Organic Electronics Lighting up the Future

Organic Electronics

  By Debayan Chaudhury

  August 16, 2015

In general, when one comes across the terms electronics, the picture that comes to mind is of metals and silicon semiconductors. But in recent years a new technology is emerging, intent on replacing conventional metallic components in electronics. This technology is based on the conductive property of organic small molecules or polymers.

The first recorded mention of organic conductors was in 1862, by Henry Letheby. Since then progress and development has been slow. It is only in recent years that this technology has advanced enough to start commercializing products using organic electronics.

I had an opportunity to assess the organic electronics demand in Europe, Korea, and Japan, as part of a research project I carried out with AcuBiz. The aim of this article is to assess the market trends that will influence the demand for organic electronics in these countries, in some of the key application segments.


Organic semiconductors are used mainly in the manufacturing of Organic Light Emitting Diode (OLEDs), which are used in displays and lighting. OLED displays are superior to conventional displays in terms of flexibility and resolution. Unlike the normal rigid displays, OLED displays can be bent and folded, which offer incredible logistics advantages in terms of storage as well as transport. In addition, the resolution of OLED displays is far better than normal displays. In the current organic electronics market, OLEDs claim the highest market share. Several multinational electronic companies are in the process of developing OLED TVs and mobile screens.

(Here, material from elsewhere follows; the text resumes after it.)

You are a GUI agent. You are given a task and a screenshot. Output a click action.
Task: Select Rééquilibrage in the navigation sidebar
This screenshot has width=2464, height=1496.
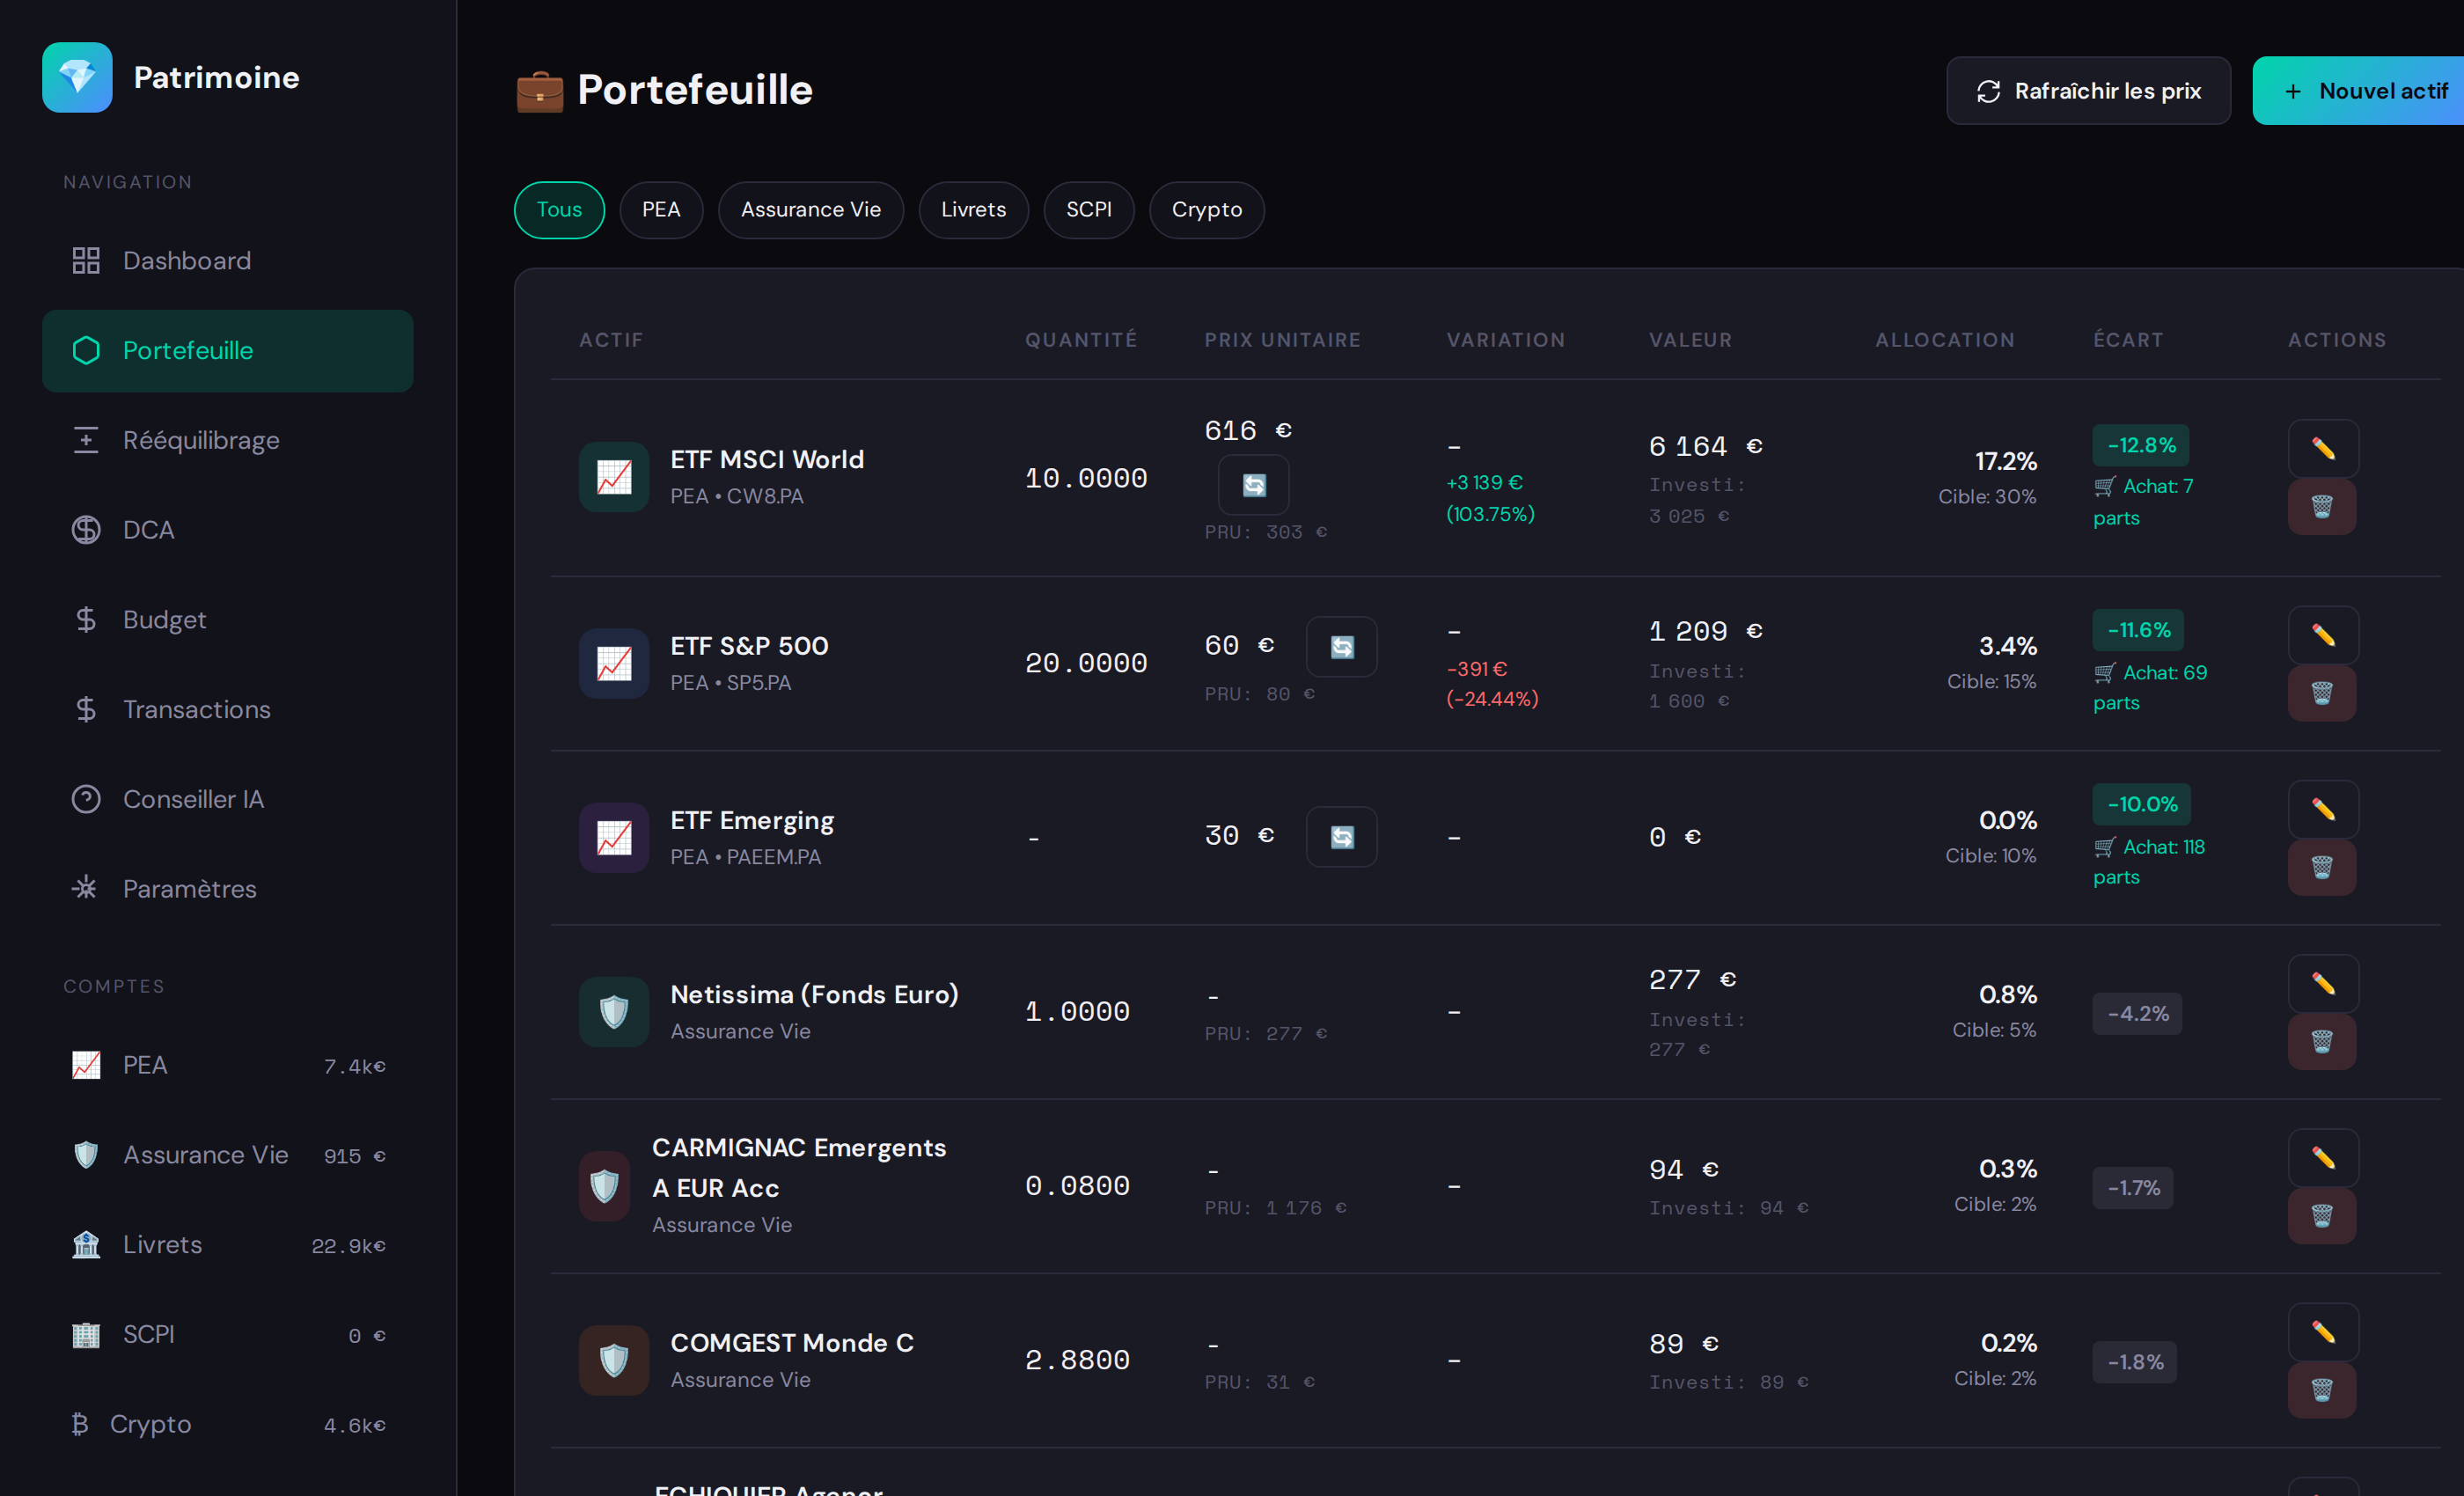[201, 440]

Geographically, Korea is ahead of European and Japanese markets in the OLED race. LG and Samsung in Korea are some of the key players in the OLED industry. Japan also contributes significantly to the OLED market. Philips has sold it’s OLED business to an American start up in February 2015, indicating that the OLED industry in Europe is lagging behind compared to some of the Asian markets.

The OLED technology is still being refined, to address various challenges associated with these products in various application segments. Some of the major challenges are related to the cost and lifetime in comparison to the conventional LEDs. LEDs continue to be cheaper and OLEDs fall short of the longer lifetimes offered by LED suppliers. LED technology is also undergoing further technological advancements in parallel. Hence, these two technology platforms are expected to compete with each other for some time.

Europe is leading the OPV segment

Organic Electronics

Another major application area of organic electronics is in the development of organic solar cells. Organic semiconductors used in solar cells work on the principle that exposure to sunlight leads to electron emission constituting a current. The flexibility offered by these products is an important advantage in this application segment as well since organic photovoltaics (OPVs) OPVs play a critical role in Building Integrated Organic Photovoltaic (BIOPV) projects, which incorporates solar cells into building walls – a distinct advancement from traditional roof-tile solar cells.

Europe is the leader when it comes to organic solar cells.

Several German companies based in Dresden are offering OPV cells and related products. Some of these companies are involved in projects certain milestone projects, which have the potential to shape the future demand for OPV products. For instance, Heliatek GmbH has recently completed a huge BIOPV project in Singapore. There are also many research institutions in Europe conducting active research in OPV field. In contrast, Korea has little activity in this area. Japan has a few companies offering OPV products, but nothing significant.

In contrast to OLEDs, organic solar cells face greater competition. They have to compete with the current silicon based solar cells, as well as other third generation solar cells such as Dye Sensitized Solar Cells (DSSCs) and Quantum Dot Technology based solar cells. Major bottleneck for OPV market growth is the low efficiency of organic solar cells. Heliatek currently holds the record with 12% efficiency in ideal conditions, but a minimum of 15% efficiency under normal conditions is required to outpace other competing technologies. Nevertheless, things look promising as more and more breakthroughs are being reported every day.

Potentials in RFID Markets

Application of organic electronics in the radio frequency identification (RFID) sector is in its infancy stages at present, but future seems to be promising. This field is expected to grow rapidly in the coming years, and revolutionize the current RFID technology. If production costs can be lowered, organic RFID (ORFID) tags will find wide spread use, particularly in the area of tracking foodstuffs. Though there are no companies offering ORFID products at present, market forecasts by many analysts indicate that the demand will increase drastically within two years.

My Take..

Though the market for organic electronics is currently limited, and the major application segments are outpaced by conventional technologies, future of organic electronics seems to be promising. Key players in the market around the world are making large scale investments in this field as this technology has the potential to revolutionize our everyday life. And thus, lead to a brighter future.